Came across an article by article by Sajjid Chinoy of J.P. Morgan that outlines the benefits of FDI but also points out (rightly) that this is only the tip of the reform imperative.
Take the case of multibrand FDI. With food inflation averaging a staggering 10 per cent over the last seven years why haven’t we seen a supply response? Put differently, if the terms of trade have finally turned so decisively in favour of agriculture — and away from industry — why haven’t we seen more investment? Why haven’t farmers re-optimised their production process in response to the higher prices of some food groups?
In part, because they often don’t see these higher prices. The highly segmented supply chain means consumers pay more, farms get less and the middlemen pocket the difference. So the transmission of price signals from fork to farm — so critical to generating an efficient response — is severely compromised right now.
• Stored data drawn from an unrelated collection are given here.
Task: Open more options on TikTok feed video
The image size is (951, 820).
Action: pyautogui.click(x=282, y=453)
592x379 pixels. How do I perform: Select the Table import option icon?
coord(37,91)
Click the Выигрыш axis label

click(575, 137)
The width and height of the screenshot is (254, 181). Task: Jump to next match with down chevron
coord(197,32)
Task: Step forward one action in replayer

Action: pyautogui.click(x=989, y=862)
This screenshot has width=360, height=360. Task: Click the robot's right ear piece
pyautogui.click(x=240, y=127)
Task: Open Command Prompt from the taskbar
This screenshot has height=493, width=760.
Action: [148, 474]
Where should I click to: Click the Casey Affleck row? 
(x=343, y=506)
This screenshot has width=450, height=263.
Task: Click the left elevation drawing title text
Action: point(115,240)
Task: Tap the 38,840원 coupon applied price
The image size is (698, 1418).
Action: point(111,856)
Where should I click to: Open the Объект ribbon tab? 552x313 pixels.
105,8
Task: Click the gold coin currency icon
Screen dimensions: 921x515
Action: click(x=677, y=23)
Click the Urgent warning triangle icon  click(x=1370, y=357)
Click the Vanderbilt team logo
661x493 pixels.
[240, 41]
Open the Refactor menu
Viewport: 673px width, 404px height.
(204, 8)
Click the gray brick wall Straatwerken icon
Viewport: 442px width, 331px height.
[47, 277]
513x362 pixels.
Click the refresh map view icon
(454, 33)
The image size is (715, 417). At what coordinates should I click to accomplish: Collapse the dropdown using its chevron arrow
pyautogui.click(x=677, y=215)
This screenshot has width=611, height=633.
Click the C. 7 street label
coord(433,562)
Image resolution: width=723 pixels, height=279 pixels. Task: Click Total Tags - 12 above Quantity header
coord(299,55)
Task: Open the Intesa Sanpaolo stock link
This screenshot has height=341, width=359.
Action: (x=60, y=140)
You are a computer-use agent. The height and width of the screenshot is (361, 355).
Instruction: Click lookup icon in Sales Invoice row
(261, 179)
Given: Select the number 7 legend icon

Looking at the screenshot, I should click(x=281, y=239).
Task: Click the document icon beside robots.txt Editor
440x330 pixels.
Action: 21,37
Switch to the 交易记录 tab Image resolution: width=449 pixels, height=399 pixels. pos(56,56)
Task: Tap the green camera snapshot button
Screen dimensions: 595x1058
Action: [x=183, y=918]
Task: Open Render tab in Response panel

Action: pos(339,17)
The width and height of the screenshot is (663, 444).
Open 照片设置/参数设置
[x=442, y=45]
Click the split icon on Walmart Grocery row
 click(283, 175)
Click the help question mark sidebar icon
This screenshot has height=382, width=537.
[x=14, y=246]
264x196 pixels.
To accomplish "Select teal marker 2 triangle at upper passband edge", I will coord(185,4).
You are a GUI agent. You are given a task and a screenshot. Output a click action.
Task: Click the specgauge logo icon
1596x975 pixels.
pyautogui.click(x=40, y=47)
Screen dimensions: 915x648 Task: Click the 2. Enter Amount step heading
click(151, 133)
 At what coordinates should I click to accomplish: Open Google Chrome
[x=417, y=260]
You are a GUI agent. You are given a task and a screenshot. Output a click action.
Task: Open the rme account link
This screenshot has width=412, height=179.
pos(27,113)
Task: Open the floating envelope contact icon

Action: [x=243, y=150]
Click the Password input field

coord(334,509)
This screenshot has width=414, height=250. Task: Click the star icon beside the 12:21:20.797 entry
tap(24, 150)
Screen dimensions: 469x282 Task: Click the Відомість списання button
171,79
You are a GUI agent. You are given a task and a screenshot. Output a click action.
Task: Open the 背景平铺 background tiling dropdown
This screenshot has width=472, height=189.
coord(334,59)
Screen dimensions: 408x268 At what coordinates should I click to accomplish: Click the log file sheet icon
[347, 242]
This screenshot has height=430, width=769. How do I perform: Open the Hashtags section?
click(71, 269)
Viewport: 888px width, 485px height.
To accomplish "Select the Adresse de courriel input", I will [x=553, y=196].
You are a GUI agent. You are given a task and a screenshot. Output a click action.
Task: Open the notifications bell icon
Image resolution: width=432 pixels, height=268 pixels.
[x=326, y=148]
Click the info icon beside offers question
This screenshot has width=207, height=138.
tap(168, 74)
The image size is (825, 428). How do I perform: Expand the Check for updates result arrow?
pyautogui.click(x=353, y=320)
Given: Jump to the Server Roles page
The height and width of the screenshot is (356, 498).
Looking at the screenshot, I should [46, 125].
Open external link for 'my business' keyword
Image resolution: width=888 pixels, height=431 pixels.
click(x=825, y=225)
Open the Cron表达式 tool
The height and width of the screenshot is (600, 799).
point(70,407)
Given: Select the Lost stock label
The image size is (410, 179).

Of course, this is not the only distortion. Higher minimum support prices, for example, have also impeded an efficient response by skewing production unduly towards cereals and away from crops that most need it.
The experience of several countries has shown that FDI — exploiting the economies of size and scale — has typically streamlined the chain, facilitated better price signal transmission and helped keep food inflation in check.
More than 30 per cent of fruits and vegetables rot before being sold due to the lack of cold-storage facilities and poor transport infrastructure. FDI is not a panacea, but it is a means to fix the massive infrastructural shortfall and inefficiencies that characterise our food supply chain.
Between 2005 and 2009, FDI used to finance 80 per cent of our current account deficit (CAD), but over the last two years, it has financed only a quarter of the CAD — leaving us more exposed to volatile capital flows — a key reason why the exchange rate has gyrated so sharply over the last year.
Better governance and better regulation
The key to a near-term turnaround lies in resolving implementation bottlenecks on the ground. One in every 10 projects — in value terms — is currently stalled. It’s all about governance and regulation — land acquisition, environmental clearances, coal linkages, regulatory uncertainty in mining and power. Focusing on the brass tacks of project execution still remains key.